Bill McKibben, the founder of 350.org, the first planet-wide, grassroots climate change organization, and Dr. Ayana Elizabeth Johnson, a marine biologist, policy expert, and strategist discussed the current climate movement. The conversation addressed changes that have taken place since the movement began, what the future may look like, and the most promising solutions for our current climate crisis.
Cooper Union X Climate Week 2019 is a student-led series of events that provides space for The Cooper Union and its broader community to explore and engage in themes, across a variety of disciplines, which examine the many facets of the climate crisis.
This event took place in The Great Hall, in the Foundation Building, 7 East 7th Street, between Third and Fourth Avenues.
Bill McKibben is an author and environmentalist who in 2014 was awarded the Right Livelihood Prize, sometimes called the ‘alternative Nobel.’ His 1989 book The End of Nature is regarded as the first book for a general audience about climate change, and has appeared in 24 languages; he’s gone on to write a dozen more books. The Schumann Distinguished Scholar in Environmental Studies at Middlebury College and a fellow of the American Academy of Arts and Sciences, he was the 2013 winner of the Gandhi Prize and the Thomas Merton Prize, and holds honorary degrees from 18 colleges and universities. Foreign Policy named him to their inaugural list of the world’s 100 most important global thinkers, and the Boston Globe said he was “probably America’s most important environmentalist.” A former staff writer for the New Yorker, he writes frequently for a wide variety of publications around the world, including the New York Review of Books, National Geographic, and Rolling Stone.

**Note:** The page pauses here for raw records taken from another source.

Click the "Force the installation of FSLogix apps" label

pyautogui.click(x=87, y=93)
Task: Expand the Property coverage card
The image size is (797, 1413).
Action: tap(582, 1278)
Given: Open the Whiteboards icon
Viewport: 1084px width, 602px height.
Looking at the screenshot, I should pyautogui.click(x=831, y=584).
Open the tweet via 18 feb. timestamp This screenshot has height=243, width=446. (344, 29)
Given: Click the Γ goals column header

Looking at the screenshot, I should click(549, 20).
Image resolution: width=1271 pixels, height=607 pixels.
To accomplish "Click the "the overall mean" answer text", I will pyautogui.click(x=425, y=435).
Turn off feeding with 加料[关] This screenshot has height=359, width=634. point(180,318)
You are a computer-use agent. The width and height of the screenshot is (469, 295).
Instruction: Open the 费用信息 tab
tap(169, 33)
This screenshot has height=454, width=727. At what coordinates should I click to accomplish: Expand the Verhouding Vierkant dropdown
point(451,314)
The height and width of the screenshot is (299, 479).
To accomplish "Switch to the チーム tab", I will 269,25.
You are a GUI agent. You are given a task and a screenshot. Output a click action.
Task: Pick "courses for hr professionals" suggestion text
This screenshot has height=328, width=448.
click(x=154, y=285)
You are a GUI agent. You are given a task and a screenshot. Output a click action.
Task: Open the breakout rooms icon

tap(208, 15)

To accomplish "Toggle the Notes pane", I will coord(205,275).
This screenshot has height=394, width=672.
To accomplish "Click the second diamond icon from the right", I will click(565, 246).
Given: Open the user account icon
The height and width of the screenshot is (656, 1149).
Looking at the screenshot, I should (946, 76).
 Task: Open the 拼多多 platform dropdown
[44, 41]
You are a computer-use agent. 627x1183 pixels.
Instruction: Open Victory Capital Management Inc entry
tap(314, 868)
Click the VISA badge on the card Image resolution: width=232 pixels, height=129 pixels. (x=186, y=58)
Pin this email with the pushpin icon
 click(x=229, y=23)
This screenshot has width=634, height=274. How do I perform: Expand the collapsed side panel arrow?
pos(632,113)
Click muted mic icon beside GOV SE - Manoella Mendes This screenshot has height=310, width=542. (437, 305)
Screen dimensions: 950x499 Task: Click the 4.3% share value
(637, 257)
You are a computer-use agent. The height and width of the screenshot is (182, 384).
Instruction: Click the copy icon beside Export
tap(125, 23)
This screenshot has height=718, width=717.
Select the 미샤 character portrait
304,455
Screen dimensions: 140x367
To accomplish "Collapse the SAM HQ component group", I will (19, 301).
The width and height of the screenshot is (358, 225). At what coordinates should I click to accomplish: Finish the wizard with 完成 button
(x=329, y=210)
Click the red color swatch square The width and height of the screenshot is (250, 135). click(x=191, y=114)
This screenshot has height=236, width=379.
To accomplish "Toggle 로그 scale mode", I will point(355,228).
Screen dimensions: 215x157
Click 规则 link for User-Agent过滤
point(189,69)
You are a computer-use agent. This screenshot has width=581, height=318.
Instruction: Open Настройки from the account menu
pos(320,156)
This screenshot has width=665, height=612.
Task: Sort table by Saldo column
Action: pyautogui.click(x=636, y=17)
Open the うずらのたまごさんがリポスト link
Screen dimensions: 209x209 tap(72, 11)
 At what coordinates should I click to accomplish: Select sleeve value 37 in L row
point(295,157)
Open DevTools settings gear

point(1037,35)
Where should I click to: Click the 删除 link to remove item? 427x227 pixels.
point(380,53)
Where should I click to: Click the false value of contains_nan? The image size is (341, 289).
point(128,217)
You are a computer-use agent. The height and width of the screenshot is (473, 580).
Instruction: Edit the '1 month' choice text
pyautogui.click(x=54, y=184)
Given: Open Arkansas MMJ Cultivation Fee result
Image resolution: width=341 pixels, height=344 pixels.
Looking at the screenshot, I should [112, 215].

Dr. Ayana Elizabeth Johnson is a marine biologist, policy expert, and Brooklyn native. She is founder and CEO of Ocean Collectiv, a strategy consulting firm for conservation solutions, and founder of Urban Ocean Lab, a think tank focused on coastal cities. As executive director of the Waitt Institute, Ayana co-founded the Blue Halo Initiative and led the Caribbean’s first successful island-wide ocean zoning effort. Previously, she worked on ocean policy at the EPA and NOAA, and was a leader of the March for Science. Ayana earned a BA from Harvard University in environmental science and public policy, and a Ph.D. from Scripps Institution of Oceanography in marine biology. She is a passionate advocate for coastal communities, and builds solutions for ocean justice and our climate crisis.
The Cooper Climate Coalition, an open body of students, faculty, and staff at The Cooper Union, facilitates conversations, events, and student projects within the institution that center the Climate Crisis and its intersections with races, classes, genders, sexualities, histories, economies, political structures and more.
Along with organizing Cooper Union’s Climate Week programs and events in the fall, the Climate Coalition takes responsibility for fostering interdisciplinarity throughout The Cooper Union in support of environmental action.